WHAT TO WORK ON
A - Decide whether each statement below agrees with the forum post, answering yes or no and quoting the deciding words of the post: (i) The thread was started by markallyn on November 28, 2017; (ii) the writer checked Nidud's explanation with x64dbg; (iii) the writer has already gone through Hutch's attached file.
B - Reproduce the forum post word for word, taking everything from "Nidud-  Very clear" down to "the necessary study.".
C - According to the forum post, which debugger did the writer use to verify Nidud's explanation?
┌─ EXCERPTED PASSAGE
News:

Masm32 SDK description, downloads and other helpful links
Message to All Guests
NB: Posting URL's See here: Posted URL Change

Main Menu

PROC and prolog/epilog

Started by markallyn, November 28, 2017, 08:04:12 AM

Previous topic - Next topic

markallyn

Hutch, Nidud, and aw27,

Thanks very much indeed for your contributions. 

Nidud-  Very clear explanation.  Using x64dbg I was able to verify what you wrote.

aw27:  Wow!  Very detailed and coherent.  I need to study the options more, but looking them over I think they are pretty self-explanatory.  I will certainly get back to you after completing the necessary study. 

Hutch:  I haven't yet been able to look over your attached file, but will get to it later today.  As with aw27, I will respond to what you sent.
└─
┌─ DATA BLOCK
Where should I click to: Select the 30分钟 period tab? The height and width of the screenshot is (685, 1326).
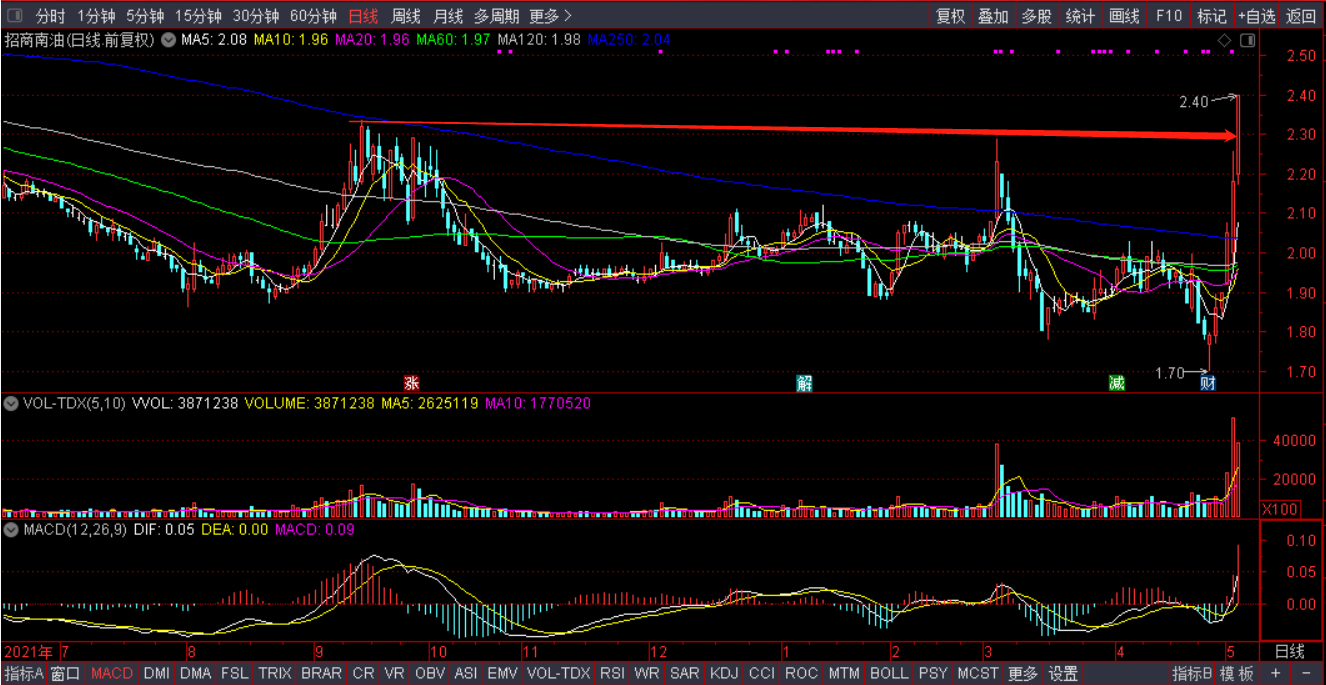tap(255, 16)
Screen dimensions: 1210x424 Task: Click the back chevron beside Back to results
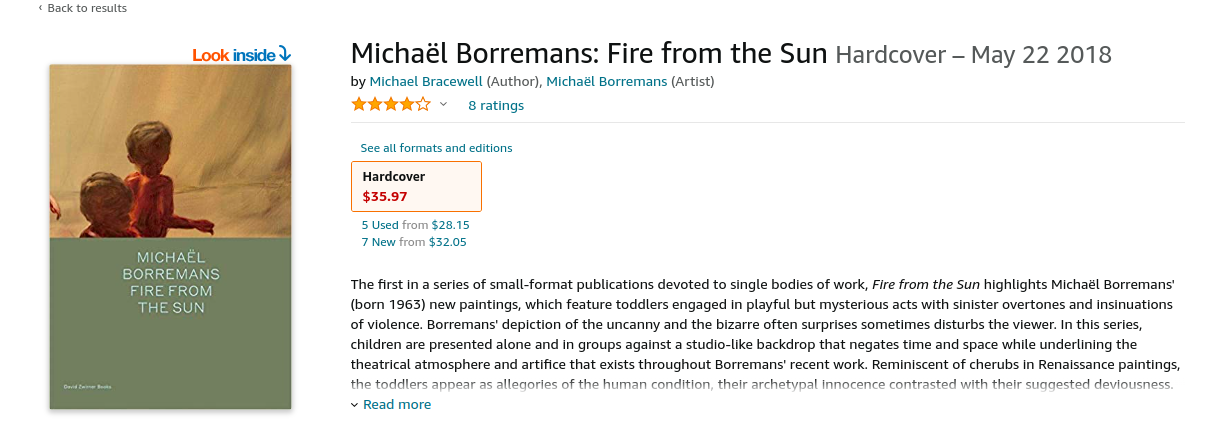(x=40, y=8)
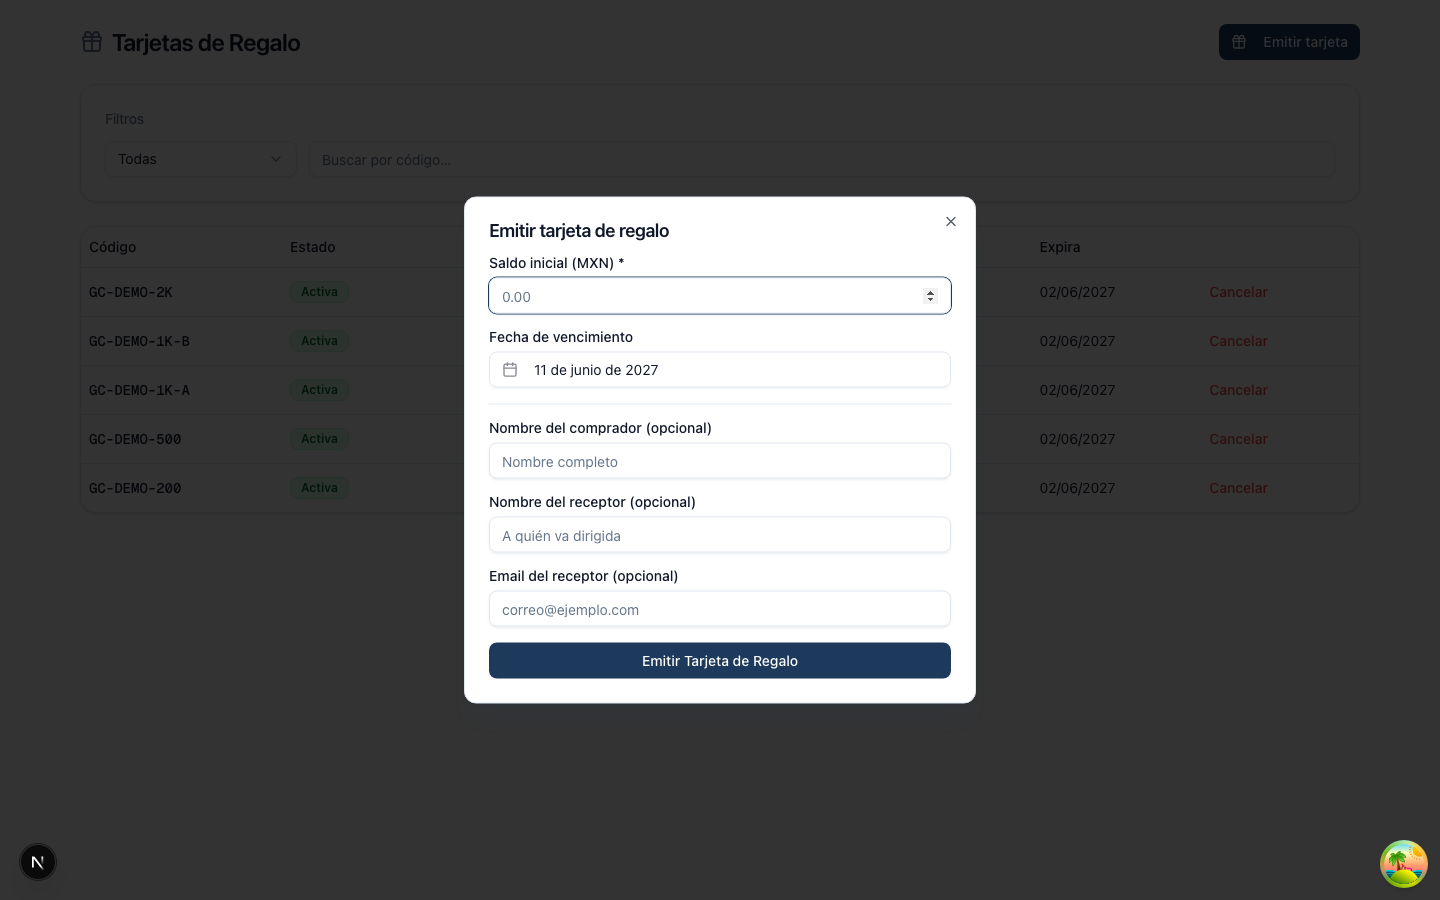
└─
ANSWER SET
A -
(i) Yes: "Started by markallyn, November 28, 2017, 08:04:12 AM"
(ii) Yes: "Using x64dbg I was able to verify what you wrote."
(iii) No: "I haven't yet been able to look over your attached file, but will get to it later today."

B -
Nidud-  Very clear explanation.  Using x64dbg I was able to verify what you wrote.

aw27:  Wow!  Very detailed and coherent.  I need to study the options more, but looking them over I think they are pretty self-explanatory.  I will certainly get back to you after completing the necessary study.

C - x64dbg